Negli Stati Uniti le scorte di auto invendute si accumulano nei parcheggi delle fabbriche e dei concessionari. E il sindacato statunitense United Auto Workers (UAW) si sta preparando a indire le votazioni per autorizzare un nuovo sciopero contro Stellantis nel Paese. "È tempo che il pubblico americano metta in discussione Carlos Tavares. La sua cattiva gestione dell'azienda sta danneggiando Stellantis, i consumatori e i lavoratori statunitensi", ha dichiarato senza mezzi termini Shawn Fain, presidente del sindacato statunitense. Lo stesso che l’anno scorso è riuscito a fermare le Big three (Ford, General Motors e Stellantis). Il sindacato accusa l’azienda italo-franco-statunitense di non rispettare le garanzie fornite nel contratto sindacale siglato lo scorso anno per mettere fine alle proteste. Al centro dello scontro c’è la produzione della Durango che l’azienda, accusano i sindacati, starebbe pensando di trasferire da Detroit in Canada, andando contro l’intesa raggiunta lo scorso autunno. Ipotesi smentita da Stellantis al momento che ha commentato la possibile nuova mobilitazione: "Uno sciopero non porta benefici a nessuno: ai nostri clienti, ai nostri rivenditori, alla comunità e, soprattutto, ai nostri dipendenti". Sarà sciopero?

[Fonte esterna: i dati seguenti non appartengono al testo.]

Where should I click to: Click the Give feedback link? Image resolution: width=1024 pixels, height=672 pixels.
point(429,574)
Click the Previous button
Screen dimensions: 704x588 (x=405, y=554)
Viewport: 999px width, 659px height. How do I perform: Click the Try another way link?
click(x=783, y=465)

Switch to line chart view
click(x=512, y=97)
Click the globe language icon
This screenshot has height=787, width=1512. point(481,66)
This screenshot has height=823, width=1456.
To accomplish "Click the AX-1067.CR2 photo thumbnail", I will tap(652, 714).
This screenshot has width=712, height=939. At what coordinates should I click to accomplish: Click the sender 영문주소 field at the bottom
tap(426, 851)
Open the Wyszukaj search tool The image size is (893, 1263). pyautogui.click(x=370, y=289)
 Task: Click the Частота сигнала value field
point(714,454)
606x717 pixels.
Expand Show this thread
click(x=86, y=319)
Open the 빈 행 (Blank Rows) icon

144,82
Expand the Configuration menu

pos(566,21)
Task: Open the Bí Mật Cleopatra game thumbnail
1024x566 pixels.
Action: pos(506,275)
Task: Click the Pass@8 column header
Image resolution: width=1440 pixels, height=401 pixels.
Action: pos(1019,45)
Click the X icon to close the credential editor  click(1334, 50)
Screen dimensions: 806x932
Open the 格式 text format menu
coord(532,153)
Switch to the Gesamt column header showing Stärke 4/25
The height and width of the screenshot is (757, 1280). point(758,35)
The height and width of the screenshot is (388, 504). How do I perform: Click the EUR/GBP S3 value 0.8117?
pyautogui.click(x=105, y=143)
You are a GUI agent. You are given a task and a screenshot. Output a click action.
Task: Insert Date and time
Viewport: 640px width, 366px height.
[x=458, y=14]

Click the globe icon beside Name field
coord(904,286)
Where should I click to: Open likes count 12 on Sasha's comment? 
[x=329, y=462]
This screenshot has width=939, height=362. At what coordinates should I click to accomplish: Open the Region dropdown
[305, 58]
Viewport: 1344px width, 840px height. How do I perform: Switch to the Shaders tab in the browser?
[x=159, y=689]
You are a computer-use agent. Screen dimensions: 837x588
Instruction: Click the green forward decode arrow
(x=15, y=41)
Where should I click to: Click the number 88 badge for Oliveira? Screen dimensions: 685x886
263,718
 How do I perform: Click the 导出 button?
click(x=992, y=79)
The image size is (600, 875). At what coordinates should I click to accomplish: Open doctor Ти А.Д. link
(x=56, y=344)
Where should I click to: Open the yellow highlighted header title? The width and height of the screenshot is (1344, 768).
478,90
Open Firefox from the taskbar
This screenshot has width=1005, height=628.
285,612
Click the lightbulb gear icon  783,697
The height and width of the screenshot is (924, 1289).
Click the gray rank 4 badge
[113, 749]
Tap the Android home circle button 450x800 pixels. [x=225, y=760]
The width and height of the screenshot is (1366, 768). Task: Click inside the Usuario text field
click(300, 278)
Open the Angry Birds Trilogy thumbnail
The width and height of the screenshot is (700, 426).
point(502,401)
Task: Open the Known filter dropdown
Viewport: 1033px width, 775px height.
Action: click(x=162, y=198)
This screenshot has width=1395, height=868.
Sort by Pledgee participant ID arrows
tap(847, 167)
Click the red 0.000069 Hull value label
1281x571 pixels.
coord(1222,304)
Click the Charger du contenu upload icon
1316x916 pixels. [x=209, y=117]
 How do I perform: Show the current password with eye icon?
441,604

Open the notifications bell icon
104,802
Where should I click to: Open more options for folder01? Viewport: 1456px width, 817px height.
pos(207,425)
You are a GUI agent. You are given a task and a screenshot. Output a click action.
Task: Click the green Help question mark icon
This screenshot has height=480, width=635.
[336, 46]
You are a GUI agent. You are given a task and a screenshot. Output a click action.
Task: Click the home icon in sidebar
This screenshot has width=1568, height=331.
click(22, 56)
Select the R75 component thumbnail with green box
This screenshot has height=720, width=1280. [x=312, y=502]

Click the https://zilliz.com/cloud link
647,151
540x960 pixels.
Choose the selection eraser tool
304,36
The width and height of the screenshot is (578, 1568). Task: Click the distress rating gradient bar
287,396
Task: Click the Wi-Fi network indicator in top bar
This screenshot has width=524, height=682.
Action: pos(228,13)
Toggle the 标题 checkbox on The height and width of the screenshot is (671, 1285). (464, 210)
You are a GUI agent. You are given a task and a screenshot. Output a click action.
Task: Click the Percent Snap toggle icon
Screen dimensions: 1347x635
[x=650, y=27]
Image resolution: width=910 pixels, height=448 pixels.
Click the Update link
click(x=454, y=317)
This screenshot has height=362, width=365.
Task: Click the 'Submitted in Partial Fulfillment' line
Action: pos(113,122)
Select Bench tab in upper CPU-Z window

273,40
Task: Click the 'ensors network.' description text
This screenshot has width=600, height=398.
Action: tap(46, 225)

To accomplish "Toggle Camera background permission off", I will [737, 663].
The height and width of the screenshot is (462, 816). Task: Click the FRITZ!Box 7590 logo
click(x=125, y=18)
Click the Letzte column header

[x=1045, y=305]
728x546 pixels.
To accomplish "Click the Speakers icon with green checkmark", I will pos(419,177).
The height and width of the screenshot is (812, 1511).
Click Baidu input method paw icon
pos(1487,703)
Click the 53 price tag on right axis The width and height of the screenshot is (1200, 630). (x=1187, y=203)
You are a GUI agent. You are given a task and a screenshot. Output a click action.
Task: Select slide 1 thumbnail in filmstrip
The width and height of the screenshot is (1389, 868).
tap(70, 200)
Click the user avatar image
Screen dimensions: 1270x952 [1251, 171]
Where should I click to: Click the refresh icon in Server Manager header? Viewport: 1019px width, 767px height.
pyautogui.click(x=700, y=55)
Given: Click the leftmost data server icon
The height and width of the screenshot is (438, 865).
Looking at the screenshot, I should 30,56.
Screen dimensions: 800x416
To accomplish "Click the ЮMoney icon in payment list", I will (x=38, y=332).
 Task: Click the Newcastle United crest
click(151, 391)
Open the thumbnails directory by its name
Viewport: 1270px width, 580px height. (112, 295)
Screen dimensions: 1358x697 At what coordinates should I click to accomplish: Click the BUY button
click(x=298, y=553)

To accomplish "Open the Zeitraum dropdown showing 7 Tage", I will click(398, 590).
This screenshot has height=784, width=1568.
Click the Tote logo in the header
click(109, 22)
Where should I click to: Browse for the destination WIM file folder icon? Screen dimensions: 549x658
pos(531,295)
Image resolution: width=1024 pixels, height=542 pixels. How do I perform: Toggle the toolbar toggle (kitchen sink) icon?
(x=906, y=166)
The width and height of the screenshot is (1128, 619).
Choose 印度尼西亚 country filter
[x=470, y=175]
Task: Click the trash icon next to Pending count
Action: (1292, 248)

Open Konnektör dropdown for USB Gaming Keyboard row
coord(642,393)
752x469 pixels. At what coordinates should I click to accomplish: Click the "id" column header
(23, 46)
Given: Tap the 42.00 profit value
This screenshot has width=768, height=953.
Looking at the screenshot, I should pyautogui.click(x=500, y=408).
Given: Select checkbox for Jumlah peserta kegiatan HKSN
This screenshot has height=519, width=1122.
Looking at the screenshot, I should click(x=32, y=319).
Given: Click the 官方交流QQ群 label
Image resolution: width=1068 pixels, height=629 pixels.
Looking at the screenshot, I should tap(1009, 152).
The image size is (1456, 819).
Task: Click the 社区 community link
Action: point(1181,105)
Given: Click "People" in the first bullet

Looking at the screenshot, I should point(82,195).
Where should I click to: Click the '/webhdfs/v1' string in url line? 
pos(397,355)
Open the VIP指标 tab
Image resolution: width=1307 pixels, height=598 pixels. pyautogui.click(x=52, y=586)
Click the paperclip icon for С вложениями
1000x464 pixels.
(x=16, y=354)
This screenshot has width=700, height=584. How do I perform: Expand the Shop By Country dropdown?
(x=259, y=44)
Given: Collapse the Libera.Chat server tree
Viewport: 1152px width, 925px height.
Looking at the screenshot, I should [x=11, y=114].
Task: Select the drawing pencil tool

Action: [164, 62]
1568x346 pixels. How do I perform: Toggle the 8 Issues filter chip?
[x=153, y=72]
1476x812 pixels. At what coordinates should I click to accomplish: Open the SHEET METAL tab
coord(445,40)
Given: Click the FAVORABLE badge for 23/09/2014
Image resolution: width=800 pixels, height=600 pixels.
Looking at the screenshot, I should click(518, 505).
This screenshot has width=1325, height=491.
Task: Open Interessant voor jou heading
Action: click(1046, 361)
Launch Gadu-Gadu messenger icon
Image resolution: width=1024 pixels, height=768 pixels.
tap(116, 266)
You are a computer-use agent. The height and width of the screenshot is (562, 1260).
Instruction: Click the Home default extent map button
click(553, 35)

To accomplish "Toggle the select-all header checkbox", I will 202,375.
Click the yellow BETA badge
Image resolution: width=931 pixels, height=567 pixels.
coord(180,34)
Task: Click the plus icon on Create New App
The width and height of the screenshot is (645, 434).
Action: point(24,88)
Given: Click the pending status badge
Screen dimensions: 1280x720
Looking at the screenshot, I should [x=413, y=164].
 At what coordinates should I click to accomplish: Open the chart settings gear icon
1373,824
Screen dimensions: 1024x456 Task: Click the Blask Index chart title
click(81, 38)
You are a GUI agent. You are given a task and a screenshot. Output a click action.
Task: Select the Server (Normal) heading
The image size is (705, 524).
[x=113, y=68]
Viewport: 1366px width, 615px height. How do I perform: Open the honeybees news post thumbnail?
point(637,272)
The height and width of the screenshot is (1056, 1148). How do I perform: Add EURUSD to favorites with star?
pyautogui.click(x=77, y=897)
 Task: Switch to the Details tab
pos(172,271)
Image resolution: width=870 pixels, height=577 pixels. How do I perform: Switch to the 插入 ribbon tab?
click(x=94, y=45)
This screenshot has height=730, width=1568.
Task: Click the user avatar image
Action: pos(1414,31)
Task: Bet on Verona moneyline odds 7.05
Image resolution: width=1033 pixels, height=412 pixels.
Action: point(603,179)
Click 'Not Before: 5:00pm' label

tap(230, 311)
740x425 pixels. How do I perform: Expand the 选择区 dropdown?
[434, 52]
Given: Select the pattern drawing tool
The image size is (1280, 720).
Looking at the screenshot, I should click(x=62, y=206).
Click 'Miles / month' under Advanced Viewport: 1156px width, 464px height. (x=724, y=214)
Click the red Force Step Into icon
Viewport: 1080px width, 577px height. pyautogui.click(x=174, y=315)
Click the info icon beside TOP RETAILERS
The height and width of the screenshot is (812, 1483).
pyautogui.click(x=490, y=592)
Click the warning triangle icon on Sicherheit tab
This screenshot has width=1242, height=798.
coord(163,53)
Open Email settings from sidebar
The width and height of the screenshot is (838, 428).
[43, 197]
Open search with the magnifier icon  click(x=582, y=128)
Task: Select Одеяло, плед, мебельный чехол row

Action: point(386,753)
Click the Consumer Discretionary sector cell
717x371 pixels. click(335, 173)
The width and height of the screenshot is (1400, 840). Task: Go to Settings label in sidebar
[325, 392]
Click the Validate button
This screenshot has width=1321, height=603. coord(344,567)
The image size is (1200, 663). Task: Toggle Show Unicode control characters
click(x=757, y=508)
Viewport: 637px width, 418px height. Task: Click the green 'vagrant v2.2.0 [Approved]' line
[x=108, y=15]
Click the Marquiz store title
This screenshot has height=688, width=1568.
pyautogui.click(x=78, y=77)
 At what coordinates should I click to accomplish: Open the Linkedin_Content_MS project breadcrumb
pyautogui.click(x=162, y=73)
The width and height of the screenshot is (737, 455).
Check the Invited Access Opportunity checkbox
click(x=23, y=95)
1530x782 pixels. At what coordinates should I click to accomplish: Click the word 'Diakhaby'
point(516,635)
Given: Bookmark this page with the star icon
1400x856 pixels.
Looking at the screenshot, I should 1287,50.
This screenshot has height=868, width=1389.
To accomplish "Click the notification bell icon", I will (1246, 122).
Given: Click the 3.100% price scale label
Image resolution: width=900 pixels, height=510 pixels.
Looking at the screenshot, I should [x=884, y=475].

E in Italia intanto va verso il tramonto la Gigafactory in Molise, a Termoli. La realizzazione dell’impianto industriale per la produzione di batterie per veicoli elettrici pianificato da Stellantis con Acc (la joint venture con Mercedes e Total Energies) è sempre più a rischio. Doveva essere una delle più grandi fabbriche di batterie in Europa. C’erano i fondi: 250 milioni di euro dal Pnrr e altri 100 milioni da fondi pubblici. Ma di posticipo in posticipo tutto si è bloccato. Nell’ultimo incontro tra il ministro dell’Industria Adolfo Urso, il capo del personale di Stellantis Giuseppe Manca, l’amministratore delegato di Acc Yann Vincent e i sindacati è parso molto chiaro che i tempi stringono e, anzi, non ci sono più. La società fa intendere che progetto potrebbe saltare considerati la scarsa domanda di auto elettriche in Europa e l’elevato costo delle batterie, che formano circa il 40% del costo totale di un veicolo elettrico. Fare di Termoli la sede di produzione di batterie low cost potrebbe essere il piano B, ma comporterebbe una modifica al progetto iniziale e quindi un ulteriore rinvio. I tempi si dilatano e i soldi del Pnrr, dunque, ora vengono dirottati altrove, lasciando ancor più nell’incertezza la nascita reale della Gigafactory. I sindacati sono preoccupati per le conseguenze per l'occupazione e la filiera industriale locale. "Vogliamo essere ottimisti, ma dobbiamo superare i dubbi su queste promesse. Pensare che Stellantis possa arrivare a produrre un milione di auto elettriche entro il 2030 sembra difficile", ha commentato a La Verità Stefano Boschini, responsabile auto della Fim-Cisl.
Stati Uniti che minacciano lo sciopero, Gigactory in forse in Italia, mercato automotive in crisi in Europa. Ma Carlos Tavares ha preso al volo l’inaugurazione dei nuovi uffici della divisione commerciale Pro One a Mirafiori, per dire la sua su quanto sta succedendo ai vicini tedeschi: “Abbiamo preso scelte impopolari negli ultimi anni, che sono state spesso criticate. Ma le abbiamo prese proprio per evitare di ritrovarci nella situazione in cui si trova oggi Volkswagen”.